Many landlords introduce properties into their rental businesses, which may have already been held for some time (e.g. gifted or inherited property). Those landlords are, in effect, introducing capital into the business, broadly equal to the market value of the property when it was introduced, less any outstanding mortgage, etc.
HM Revenue and Customs (HMRC) guidance in its Business Income manual (at BIM45700) states that a business owner “may withdraw the profits of the business and the capital they have introduced to the business, even though substitute funding then has to be provided by interest bearing loans. The interest payable on the loans is an allowable deduction. This is on the basis that the purpose of the additional borrowing is to provide working capital for the business.”
Some property business owners may have previously (based on HMRC’s guidance in BIM45700) borrowed up to the value of a property when it was introduced into the property rental business, used the proceeds for a non-business purpose (e.g. cars, holidays), and claimed a deduction for the interest paid against rental profits. However, there was anecdotal evidence in 2017 of HMRC resisting interest relief claims for additional borrowings, unless those funds were used in the property business.
Following the introduction of a restriction in the deduction of interest and other finance costs related to residential property businesses, which applies to individual landlords from April 2017, some potentially affected landlords have considered incorporating their property rental businesses, as the restrictions on loan interest relief etc. do not apply to corporate landlords. However, incorporation could give rise to a capital gains tax (CGT) trap in certain cases.
For CGT purposes, the transfer of rental properties to a company upon incorporation will normally be treated as a disposal at market value. If the properties are standing a large capital gain, this could be a major obstacle to incorporation. However, CGT relief may be available in some cases.
The main form of CGT relief in these circumstances is rollover relief on the transfer of a business (e.g. a residential property rental business), commonly referred to as ‘incorporation relief’ (TCGA 1992, s 162).
Incorporation relief is subject to certain conditions, which are beyond the scope of this article. However, if the relief applies, the effect is broadly that the property gains attributable to the consideration received in the form of the company’s shares are deducted from the cost of those shares (i.e. the gains are effectively ‘rolled over’ and deducted from the cost to be allowed on a subsequent disposal of the shares).
The relief is potentially restricted to the extent that the company pays for the business. ‘Payment’ for these purposes can include the company taking over the business owner’s liabilities.
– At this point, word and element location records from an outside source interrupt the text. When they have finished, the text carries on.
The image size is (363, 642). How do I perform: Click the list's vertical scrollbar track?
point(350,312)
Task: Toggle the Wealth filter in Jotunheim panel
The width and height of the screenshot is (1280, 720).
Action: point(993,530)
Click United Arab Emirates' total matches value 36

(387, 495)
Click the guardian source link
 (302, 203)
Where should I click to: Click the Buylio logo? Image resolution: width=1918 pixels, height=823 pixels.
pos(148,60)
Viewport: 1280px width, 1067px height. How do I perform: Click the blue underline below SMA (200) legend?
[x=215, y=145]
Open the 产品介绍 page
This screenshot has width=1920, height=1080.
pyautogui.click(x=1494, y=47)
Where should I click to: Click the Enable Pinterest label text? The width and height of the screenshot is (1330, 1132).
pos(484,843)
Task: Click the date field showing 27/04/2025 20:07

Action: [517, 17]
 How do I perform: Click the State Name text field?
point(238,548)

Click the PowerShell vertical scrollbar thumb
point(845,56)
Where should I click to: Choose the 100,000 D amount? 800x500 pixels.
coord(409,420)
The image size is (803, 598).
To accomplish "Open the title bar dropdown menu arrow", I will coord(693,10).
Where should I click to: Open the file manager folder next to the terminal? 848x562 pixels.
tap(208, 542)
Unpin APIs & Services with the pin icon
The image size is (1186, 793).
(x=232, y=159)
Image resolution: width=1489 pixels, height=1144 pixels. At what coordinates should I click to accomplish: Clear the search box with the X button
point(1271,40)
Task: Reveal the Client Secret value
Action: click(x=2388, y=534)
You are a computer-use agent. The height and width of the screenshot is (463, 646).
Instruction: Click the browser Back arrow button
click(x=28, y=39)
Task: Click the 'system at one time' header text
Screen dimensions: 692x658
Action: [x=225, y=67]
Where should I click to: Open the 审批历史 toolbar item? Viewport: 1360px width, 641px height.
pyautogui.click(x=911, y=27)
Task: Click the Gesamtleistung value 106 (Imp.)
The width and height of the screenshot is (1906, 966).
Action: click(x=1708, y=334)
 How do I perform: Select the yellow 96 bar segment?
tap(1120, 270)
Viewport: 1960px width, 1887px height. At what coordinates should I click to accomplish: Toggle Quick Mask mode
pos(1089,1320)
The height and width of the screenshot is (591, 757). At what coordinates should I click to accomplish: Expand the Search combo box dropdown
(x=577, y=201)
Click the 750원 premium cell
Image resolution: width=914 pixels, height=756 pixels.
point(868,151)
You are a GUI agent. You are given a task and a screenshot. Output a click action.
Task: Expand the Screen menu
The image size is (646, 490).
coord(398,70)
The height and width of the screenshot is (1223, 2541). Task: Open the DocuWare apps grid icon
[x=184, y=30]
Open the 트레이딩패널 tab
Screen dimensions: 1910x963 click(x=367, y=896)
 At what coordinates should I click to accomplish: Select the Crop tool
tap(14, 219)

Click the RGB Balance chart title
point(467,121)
However, by concession, HMRC does not restrict incorporation relief if business liabilities (e.g. property loans) are taken over by the company (see extra statutory concession D32).
However, the property gains that can be rolled over in this way cannot exceed the cost of the shares. For example, if the market values of the properties (plus other business assets) only marginally exceed liabilities, the base cost of the shares may be negligible. This could result in the amount of incorporation relief being restricted, and CGT immediately becoming due.
Suppose that a landlord (perhaps having read BIM45700) borrowed up to the value of the properties he introduced into his property rental business. He now wishes to incorporate the business. However, his properties are standing at a substantial capital gain. If the value of the business assets (i.e. mainly the properties) and liabilities (i.e. the property loans) taken over by the business are broadly similar, his shares in the company might only have a nominal value. Consequently, even if the business transfer is eligible for incorporation relief, the gains rolled over against the cost of the shares are likely to be minimal. A CGT liability would therefore arise in the tax year of incorporation.
Outstanding borrowings and CGT reliefs are only two issues to consider. The decision whether to incorporate a property rental business must take both tax and non-tax implications into account, and care is needed.